American Animals (15)
Running time 1hr 56mins
Rating: ****

NINE times out of 10, heist movie protagonists have literally ‘nothing to lose’; quite unlike their true-life equivalents, these aren’t brutal career crims so much as they’re Joe Ordinaries and endearing rogues forced into high-stakes schemes by
circumstances totally beyond their control. With this in mind, American Animals feels like a real shock to the system, a masterful effort to deglamourise and demythologise the American crime thriller. Its ‘heroes’ (undoubtedly the wrong word) are a coterie of (mostly) well-adjusted students who – out of greed, anomie and, ultimately, a sense of ennui – resolve to steal the ultra-rare manuscripts housed within their college library (among them John James Audubon’s Birds of America). Remarkably (and regrettably), the caper actually happened; Bart Layton directs with a documentarian’s eye, cutting away to interrogate older incarnations of the film’s subjects. The result is a genuine nail-biter, I, Tonya meets The Social Network; without daring us to empathise (the tone is one of ice-cold detachment – fittingly enough, given the utter preposterousness of the heist), American Animals wills that we immerse ourselves fully in the action just as the talking heads remind us that, in reality, this affair came with very grim consequences.

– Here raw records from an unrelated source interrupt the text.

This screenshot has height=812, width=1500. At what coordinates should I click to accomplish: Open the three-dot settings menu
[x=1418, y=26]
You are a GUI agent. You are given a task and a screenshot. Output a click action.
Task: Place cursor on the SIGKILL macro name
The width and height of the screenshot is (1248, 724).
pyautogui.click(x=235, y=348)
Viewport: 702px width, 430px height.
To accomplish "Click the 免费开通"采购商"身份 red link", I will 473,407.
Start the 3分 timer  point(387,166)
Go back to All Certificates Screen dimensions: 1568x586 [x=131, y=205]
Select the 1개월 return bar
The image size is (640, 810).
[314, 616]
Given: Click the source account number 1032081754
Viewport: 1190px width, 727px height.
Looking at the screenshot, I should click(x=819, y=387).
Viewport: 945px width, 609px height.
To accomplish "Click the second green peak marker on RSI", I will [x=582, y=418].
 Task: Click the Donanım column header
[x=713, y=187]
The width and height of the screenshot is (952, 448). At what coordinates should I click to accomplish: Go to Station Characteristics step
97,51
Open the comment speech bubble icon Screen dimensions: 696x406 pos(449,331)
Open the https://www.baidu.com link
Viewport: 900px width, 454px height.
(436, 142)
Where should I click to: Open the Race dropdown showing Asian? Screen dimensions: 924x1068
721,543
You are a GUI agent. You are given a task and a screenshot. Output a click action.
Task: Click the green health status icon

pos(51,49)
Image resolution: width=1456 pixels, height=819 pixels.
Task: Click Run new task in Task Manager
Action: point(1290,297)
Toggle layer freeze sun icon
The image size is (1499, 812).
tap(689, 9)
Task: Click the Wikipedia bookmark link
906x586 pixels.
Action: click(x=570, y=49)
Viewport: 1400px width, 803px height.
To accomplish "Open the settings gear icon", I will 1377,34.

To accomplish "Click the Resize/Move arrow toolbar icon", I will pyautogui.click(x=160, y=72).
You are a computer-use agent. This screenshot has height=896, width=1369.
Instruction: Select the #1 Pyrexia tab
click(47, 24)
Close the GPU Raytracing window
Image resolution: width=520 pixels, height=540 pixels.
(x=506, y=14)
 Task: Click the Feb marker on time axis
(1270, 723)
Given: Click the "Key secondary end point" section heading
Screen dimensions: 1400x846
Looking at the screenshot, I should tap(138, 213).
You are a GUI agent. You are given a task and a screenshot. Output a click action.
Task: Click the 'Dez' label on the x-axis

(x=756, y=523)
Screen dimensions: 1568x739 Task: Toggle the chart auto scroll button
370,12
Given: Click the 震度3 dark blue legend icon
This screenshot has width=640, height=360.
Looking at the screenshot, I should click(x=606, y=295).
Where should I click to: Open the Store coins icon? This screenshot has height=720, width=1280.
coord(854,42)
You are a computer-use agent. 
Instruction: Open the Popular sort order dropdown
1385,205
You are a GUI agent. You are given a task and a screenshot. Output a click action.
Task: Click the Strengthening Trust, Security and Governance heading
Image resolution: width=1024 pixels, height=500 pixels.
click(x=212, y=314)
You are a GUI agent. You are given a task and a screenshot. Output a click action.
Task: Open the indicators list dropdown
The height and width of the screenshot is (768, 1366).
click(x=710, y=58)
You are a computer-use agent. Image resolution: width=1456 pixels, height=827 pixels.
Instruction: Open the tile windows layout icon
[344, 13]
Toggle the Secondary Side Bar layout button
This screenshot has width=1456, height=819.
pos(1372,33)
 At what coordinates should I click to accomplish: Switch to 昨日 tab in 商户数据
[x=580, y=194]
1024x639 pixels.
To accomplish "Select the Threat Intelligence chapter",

The plot at the film’s centre was conceived as a juvenile ‘what-if’ scenario; even after mastermind Spencer (Barry Keoghan) and his associates have neutralised an innocent librarian (Ann Dowd) with a taser, it still feels more than a little unreal, the sort of shaggy-dog yarn a curmudgeon would concoct to make a hackneyed point about the gullibility of yoof. There is no great ‘break’ to speak of, no juncture in which the scheme leaves the drawing board and is suddenly, irreversibly dragged into the realm of reality, with all the ‘hard’ implications that would inevitably entail; it all plays out like a strange, frightening daydream. Far from shrewd tacticians or vulgar thugs, these kids appear to be lost – lost amid a pop culture-induced stupor, yes (they even create codenames for themselves à la Reservoir Dogs), but their judgement also seems to be clouded by dangerous delusions regarding both the feasibility of the operation and their own mortality. Spencer is something of an outcast; his friend Warren (Evan Peters) is a wildcard wholets his sporting prowess and his imagination get ahead of him, while the muscle they enlist to pull off the robbery are possessed of motives no less fatuous or impenetrable.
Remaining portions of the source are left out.